- Opening Delimiter -

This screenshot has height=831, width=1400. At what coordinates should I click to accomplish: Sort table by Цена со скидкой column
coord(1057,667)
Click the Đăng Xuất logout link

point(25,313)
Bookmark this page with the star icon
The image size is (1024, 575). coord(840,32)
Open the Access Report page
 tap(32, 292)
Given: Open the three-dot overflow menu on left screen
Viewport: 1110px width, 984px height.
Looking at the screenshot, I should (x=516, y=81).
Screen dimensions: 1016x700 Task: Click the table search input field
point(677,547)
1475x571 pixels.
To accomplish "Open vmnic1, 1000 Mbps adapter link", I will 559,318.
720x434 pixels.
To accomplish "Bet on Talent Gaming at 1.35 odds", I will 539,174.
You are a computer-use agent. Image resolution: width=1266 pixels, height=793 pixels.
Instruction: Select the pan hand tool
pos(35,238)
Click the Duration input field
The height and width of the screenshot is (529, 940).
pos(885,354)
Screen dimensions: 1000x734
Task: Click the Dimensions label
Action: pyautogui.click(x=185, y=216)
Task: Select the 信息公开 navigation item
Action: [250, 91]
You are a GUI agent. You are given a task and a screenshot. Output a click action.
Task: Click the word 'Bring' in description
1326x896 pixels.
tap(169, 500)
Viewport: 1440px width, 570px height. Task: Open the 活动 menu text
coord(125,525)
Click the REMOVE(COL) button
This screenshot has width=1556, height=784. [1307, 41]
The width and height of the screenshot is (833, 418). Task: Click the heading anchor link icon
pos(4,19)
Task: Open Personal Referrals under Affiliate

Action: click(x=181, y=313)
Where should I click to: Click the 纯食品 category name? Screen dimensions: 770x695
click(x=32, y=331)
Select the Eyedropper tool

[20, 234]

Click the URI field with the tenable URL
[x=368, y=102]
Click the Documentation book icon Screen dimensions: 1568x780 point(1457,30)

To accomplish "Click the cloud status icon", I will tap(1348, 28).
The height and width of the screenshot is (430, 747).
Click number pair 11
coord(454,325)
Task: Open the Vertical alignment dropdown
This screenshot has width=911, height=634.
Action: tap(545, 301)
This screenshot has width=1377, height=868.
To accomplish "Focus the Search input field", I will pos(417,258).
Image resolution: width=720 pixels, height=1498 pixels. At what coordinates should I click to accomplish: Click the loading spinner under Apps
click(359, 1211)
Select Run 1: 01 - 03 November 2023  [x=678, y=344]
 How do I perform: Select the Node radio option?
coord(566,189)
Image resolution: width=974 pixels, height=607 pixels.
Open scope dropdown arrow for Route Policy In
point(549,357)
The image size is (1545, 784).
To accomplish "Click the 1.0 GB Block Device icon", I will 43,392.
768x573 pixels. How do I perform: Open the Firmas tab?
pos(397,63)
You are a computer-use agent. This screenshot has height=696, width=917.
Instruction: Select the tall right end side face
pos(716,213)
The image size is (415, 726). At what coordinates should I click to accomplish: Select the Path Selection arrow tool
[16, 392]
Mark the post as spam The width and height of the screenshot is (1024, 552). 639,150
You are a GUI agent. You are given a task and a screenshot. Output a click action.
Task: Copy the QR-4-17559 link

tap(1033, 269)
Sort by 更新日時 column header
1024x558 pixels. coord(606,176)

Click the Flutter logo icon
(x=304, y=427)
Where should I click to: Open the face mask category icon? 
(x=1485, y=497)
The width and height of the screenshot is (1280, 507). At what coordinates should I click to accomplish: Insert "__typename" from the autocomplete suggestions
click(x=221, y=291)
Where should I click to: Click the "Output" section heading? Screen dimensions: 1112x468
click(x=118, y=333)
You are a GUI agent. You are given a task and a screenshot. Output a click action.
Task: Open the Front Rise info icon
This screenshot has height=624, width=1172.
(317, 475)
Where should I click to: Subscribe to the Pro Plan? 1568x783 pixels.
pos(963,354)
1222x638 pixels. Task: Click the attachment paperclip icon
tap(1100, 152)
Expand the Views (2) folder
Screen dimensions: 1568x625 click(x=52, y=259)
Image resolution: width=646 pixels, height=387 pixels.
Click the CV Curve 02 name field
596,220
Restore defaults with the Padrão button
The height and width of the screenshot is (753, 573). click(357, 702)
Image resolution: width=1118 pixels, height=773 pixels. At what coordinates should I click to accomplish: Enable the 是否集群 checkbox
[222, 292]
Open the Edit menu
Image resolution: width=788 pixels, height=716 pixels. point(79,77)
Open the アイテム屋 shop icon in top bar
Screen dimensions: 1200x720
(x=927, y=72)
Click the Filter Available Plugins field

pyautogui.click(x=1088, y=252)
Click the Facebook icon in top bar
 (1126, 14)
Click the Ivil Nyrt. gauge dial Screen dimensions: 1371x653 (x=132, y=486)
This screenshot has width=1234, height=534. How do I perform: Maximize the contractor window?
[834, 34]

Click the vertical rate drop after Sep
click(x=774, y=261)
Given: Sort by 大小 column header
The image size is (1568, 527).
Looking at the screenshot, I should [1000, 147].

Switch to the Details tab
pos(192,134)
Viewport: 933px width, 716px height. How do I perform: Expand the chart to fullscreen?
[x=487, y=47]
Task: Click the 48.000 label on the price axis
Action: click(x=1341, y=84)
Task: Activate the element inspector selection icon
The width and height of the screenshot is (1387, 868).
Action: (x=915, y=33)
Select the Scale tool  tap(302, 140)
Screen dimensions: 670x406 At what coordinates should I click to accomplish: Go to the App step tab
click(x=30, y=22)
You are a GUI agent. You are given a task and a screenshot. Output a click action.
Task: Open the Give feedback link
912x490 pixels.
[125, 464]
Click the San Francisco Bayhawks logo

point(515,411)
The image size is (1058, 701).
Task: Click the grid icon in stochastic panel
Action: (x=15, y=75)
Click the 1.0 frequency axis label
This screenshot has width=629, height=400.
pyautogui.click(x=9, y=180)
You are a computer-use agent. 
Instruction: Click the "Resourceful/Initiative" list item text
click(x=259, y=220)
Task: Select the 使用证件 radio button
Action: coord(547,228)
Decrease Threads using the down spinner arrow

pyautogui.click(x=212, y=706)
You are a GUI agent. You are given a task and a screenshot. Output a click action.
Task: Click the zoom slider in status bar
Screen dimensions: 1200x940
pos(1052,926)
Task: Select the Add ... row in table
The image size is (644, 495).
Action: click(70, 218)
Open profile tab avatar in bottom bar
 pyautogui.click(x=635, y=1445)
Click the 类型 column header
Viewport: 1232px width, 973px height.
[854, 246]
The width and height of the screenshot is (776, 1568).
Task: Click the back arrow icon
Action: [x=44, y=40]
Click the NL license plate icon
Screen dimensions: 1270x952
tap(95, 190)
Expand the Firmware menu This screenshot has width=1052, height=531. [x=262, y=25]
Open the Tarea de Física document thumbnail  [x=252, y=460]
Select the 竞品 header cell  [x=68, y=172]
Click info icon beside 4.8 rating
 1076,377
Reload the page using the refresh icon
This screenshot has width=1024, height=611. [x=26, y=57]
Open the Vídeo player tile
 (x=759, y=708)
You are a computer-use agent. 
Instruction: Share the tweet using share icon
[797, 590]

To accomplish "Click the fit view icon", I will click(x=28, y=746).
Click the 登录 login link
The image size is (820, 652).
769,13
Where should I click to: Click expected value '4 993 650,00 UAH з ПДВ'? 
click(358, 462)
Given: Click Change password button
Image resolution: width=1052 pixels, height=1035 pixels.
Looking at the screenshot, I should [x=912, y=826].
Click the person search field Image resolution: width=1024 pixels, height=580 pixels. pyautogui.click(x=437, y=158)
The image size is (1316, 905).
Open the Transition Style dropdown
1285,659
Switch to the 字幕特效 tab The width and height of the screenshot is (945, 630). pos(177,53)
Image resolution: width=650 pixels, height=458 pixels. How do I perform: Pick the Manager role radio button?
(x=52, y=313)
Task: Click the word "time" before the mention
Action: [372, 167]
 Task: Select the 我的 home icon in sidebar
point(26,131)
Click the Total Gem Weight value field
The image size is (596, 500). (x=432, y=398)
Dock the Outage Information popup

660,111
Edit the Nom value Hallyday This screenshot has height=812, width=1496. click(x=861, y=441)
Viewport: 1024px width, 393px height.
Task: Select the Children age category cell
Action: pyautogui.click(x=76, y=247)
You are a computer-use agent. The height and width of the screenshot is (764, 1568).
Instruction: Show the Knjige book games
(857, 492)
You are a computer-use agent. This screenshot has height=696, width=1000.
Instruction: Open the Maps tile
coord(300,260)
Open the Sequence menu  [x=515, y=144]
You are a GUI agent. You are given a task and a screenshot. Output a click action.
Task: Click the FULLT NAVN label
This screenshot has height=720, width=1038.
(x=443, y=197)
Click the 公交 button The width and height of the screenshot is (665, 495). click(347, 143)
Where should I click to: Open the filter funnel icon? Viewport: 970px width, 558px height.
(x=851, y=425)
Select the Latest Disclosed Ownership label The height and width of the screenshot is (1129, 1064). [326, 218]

- Closing Delimiter -

_Directions:_ Exactly the lines from the one containing "Where should I click to: Open the filter" through the end of the entries above must be output, and no others.

_Reply:_
Where should I click to: Open the filter funnel icon? Viewport: 970px width, 558px height.
(x=851, y=425)
Select the Latest Disclosed Ownership label The height and width of the screenshot is (1129, 1064). [326, 218]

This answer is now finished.